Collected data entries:
- Opening Delimiter -

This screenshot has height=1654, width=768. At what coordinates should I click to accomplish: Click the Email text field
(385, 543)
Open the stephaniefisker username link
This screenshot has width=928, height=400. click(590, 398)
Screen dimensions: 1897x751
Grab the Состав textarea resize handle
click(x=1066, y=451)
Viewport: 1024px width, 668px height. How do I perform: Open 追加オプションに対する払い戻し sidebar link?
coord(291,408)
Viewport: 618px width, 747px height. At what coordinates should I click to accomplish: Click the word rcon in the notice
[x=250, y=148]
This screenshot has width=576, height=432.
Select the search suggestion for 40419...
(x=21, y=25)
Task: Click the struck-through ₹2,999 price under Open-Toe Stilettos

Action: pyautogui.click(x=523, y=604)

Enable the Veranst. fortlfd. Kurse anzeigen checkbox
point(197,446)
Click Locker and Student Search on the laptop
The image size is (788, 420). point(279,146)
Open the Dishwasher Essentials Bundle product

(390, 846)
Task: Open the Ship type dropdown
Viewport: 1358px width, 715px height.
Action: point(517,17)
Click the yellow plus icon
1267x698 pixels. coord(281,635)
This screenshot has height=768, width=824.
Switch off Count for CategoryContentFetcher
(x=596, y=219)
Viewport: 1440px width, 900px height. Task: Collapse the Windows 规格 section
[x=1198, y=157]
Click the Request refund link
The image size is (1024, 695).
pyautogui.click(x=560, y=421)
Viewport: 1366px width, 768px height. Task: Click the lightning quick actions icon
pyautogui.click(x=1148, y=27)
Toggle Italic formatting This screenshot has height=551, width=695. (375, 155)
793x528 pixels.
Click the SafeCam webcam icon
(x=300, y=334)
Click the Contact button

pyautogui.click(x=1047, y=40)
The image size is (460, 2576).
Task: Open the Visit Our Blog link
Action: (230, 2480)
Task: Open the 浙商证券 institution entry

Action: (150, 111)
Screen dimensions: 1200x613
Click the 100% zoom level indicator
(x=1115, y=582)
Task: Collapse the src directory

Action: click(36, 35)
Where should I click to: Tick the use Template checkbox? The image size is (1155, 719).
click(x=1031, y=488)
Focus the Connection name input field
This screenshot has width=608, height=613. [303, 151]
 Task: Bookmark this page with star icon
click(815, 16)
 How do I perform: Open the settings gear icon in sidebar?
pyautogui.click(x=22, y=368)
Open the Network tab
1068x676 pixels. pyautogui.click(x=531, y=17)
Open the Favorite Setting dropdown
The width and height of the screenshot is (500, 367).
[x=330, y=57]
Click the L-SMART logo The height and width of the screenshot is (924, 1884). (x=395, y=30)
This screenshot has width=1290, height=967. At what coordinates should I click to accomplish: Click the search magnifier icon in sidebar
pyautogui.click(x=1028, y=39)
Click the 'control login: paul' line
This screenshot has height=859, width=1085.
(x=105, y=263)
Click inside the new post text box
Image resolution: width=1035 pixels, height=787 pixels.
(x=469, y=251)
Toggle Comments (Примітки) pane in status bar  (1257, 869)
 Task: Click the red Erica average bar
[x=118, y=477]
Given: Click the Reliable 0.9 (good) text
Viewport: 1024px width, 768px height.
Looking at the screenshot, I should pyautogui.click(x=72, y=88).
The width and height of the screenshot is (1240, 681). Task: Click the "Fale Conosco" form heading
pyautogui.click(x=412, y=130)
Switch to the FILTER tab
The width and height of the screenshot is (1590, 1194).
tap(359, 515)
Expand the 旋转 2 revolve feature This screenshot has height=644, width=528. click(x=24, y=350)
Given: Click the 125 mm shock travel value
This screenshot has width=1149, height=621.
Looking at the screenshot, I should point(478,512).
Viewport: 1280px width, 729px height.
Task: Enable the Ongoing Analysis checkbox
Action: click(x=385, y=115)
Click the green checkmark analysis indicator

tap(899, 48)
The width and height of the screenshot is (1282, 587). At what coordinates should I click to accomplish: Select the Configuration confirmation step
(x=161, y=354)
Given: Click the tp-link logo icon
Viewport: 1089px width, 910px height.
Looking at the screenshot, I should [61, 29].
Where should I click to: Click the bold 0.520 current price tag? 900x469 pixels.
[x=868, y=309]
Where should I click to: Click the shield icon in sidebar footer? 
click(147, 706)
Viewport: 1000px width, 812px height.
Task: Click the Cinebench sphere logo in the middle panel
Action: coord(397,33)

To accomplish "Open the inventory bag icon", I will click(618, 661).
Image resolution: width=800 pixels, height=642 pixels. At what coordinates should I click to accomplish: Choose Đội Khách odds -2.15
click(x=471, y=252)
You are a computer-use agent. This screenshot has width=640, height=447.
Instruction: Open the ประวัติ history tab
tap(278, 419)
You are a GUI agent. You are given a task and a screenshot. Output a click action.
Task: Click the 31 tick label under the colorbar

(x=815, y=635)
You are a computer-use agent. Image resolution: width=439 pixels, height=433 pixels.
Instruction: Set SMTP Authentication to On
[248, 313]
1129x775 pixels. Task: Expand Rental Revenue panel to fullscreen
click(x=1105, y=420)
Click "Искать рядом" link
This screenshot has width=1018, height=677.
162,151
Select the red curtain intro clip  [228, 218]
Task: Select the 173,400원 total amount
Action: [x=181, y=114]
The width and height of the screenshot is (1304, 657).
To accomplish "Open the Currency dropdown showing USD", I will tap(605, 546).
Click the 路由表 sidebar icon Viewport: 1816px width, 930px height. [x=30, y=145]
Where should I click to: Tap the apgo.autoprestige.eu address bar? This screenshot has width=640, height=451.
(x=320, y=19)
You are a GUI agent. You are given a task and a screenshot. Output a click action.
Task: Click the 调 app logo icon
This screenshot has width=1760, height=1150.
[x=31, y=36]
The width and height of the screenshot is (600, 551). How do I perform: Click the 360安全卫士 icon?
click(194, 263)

- Closing Delimiter -

§ **EXERCISE INSTRUCTIONS**
Would you write out the full set of records above without alteration?

§ **ANSWER TO THE PROBLEM**
This screenshot has height=1654, width=768. At what coordinates should I click to accomplish: Click the Email text field
(385, 543)
Open the stephaniefisker username link
This screenshot has width=928, height=400. click(590, 398)
Screen dimensions: 1897x751
Grab the Состав textarea resize handle
click(x=1066, y=451)
Viewport: 1024px width, 668px height. How do I perform: Open 追加オプションに対する払い戻し sidebar link?
coord(291,408)
Viewport: 618px width, 747px height. At what coordinates should I click to accomplish: Click the word rcon in the notice
[x=250, y=148]
This screenshot has width=576, height=432.
Select the search suggestion for 40419...
(x=21, y=25)
Task: Click the struck-through ₹2,999 price under Open-Toe Stilettos

Action: pyautogui.click(x=523, y=604)

Enable the Veranst. fortlfd. Kurse anzeigen checkbox
point(197,446)
Click Locker and Student Search on the laptop
The image size is (788, 420). point(279,146)
Open the Dishwasher Essentials Bundle product

(390, 846)
Task: Open the Ship type dropdown
Viewport: 1358px width, 715px height.
Action: point(517,17)
Click the yellow plus icon
1267x698 pixels. coord(281,635)
This screenshot has height=768, width=824.
Switch off Count for CategoryContentFetcher
(x=596, y=219)
Viewport: 1440px width, 900px height. Task: Collapse the Windows 规格 section
[x=1198, y=157]
Click the Request refund link
The image size is (1024, 695).
pyautogui.click(x=560, y=421)
Viewport: 1366px width, 768px height. Task: Click the lightning quick actions icon
pyautogui.click(x=1148, y=27)
Toggle Italic formatting This screenshot has height=551, width=695. (375, 155)
793x528 pixels.
Click the SafeCam webcam icon
(x=300, y=334)
Click the Contact button

pyautogui.click(x=1047, y=40)
The image size is (460, 2576).
Task: Open the Visit Our Blog link
Action: (230, 2480)
Task: Open the 浙商证券 institution entry

Action: (150, 111)
Screen dimensions: 1200x613
Click the 100% zoom level indicator
(x=1115, y=582)
Task: Collapse the src directory

Action: click(36, 35)
Where should I click to: Tick the use Template checkbox? The image size is (1155, 719).
click(x=1031, y=488)
Focus the Connection name input field
This screenshot has width=608, height=613. [303, 151]
 Task: Bookmark this page with star icon
click(815, 16)
 How do I perform: Open the settings gear icon in sidebar?
pyautogui.click(x=22, y=368)
Open the Network tab
1068x676 pixels. pyautogui.click(x=531, y=17)
Open the Favorite Setting dropdown
The width and height of the screenshot is (500, 367).
[x=330, y=57]
Click the L-SMART logo The height and width of the screenshot is (924, 1884). (x=395, y=30)
This screenshot has width=1290, height=967. At what coordinates should I click to accomplish: Click the search magnifier icon in sidebar
pyautogui.click(x=1028, y=39)
Click the 'control login: paul' line
This screenshot has height=859, width=1085.
(x=105, y=263)
Click inside the new post text box
Image resolution: width=1035 pixels, height=787 pixels.
(x=469, y=251)
Toggle Comments (Примітки) pane in status bar  (1257, 869)
 Task: Click the red Erica average bar
[x=118, y=477]
Given: Click the Reliable 0.9 (good) text
Viewport: 1024px width, 768px height.
Looking at the screenshot, I should pyautogui.click(x=72, y=88).
The width and height of the screenshot is (1240, 681). Task: Click the "Fale Conosco" form heading
pyautogui.click(x=412, y=130)
Switch to the FILTER tab
The width and height of the screenshot is (1590, 1194).
tap(359, 515)
Expand the 旋转 2 revolve feature This screenshot has height=644, width=528. click(x=24, y=350)
Given: Click the 125 mm shock travel value
This screenshot has width=1149, height=621.
Looking at the screenshot, I should point(478,512).
Viewport: 1280px width, 729px height.
Task: Enable the Ongoing Analysis checkbox
Action: click(x=385, y=115)
Click the green checkmark analysis indicator

tap(899, 48)
The width and height of the screenshot is (1282, 587). At what coordinates should I click to accomplish: Select the Configuration confirmation step
(x=161, y=354)
Given: Click the tp-link logo icon
Viewport: 1089px width, 910px height.
Looking at the screenshot, I should [61, 29].
Where should I click to: Click the bold 0.520 current price tag? 900x469 pixels.
[x=868, y=309]
Where should I click to: Click the shield icon in sidebar footer? 
click(147, 706)
Viewport: 1000px width, 812px height.
Task: Click the Cinebench sphere logo in the middle panel
Action: coord(397,33)

To accomplish "Open the inventory bag icon", I will click(618, 661).
Image resolution: width=800 pixels, height=642 pixels. At what coordinates should I click to accomplish: Choose Đội Khách odds -2.15
click(x=471, y=252)
You are a computer-use agent. This screenshot has width=640, height=447.
Instruction: Open the ประวัติ history tab
tap(278, 419)
You are a GUI agent. You are given a task and a screenshot. Output a click action.
Task: Click the 31 tick label under the colorbar

(x=815, y=635)
You are a computer-use agent. Image resolution: width=439 pixels, height=433 pixels.
Instruction: Set SMTP Authentication to On
[248, 313]
1129x775 pixels. Task: Expand Rental Revenue panel to fullscreen
click(x=1105, y=420)
Click "Искать рядом" link
This screenshot has width=1018, height=677.
162,151
Select the red curtain intro clip  [228, 218]
Task: Select the 173,400원 total amount
Action: [x=181, y=114]
The width and height of the screenshot is (1304, 657).
To accomplish "Open the Currency dropdown showing USD", I will tap(605, 546).
Click the 路由表 sidebar icon Viewport: 1816px width, 930px height. [x=30, y=145]
Where should I click to: Tap the apgo.autoprestige.eu address bar? This screenshot has width=640, height=451.
(x=320, y=19)
You are a GUI agent. You are given a task and a screenshot. Output a click action.
Task: Click the 调 app logo icon
This screenshot has width=1760, height=1150.
[x=31, y=36]
The width and height of the screenshot is (600, 551). How do I perform: Click the 360安全卫士 icon?
click(194, 263)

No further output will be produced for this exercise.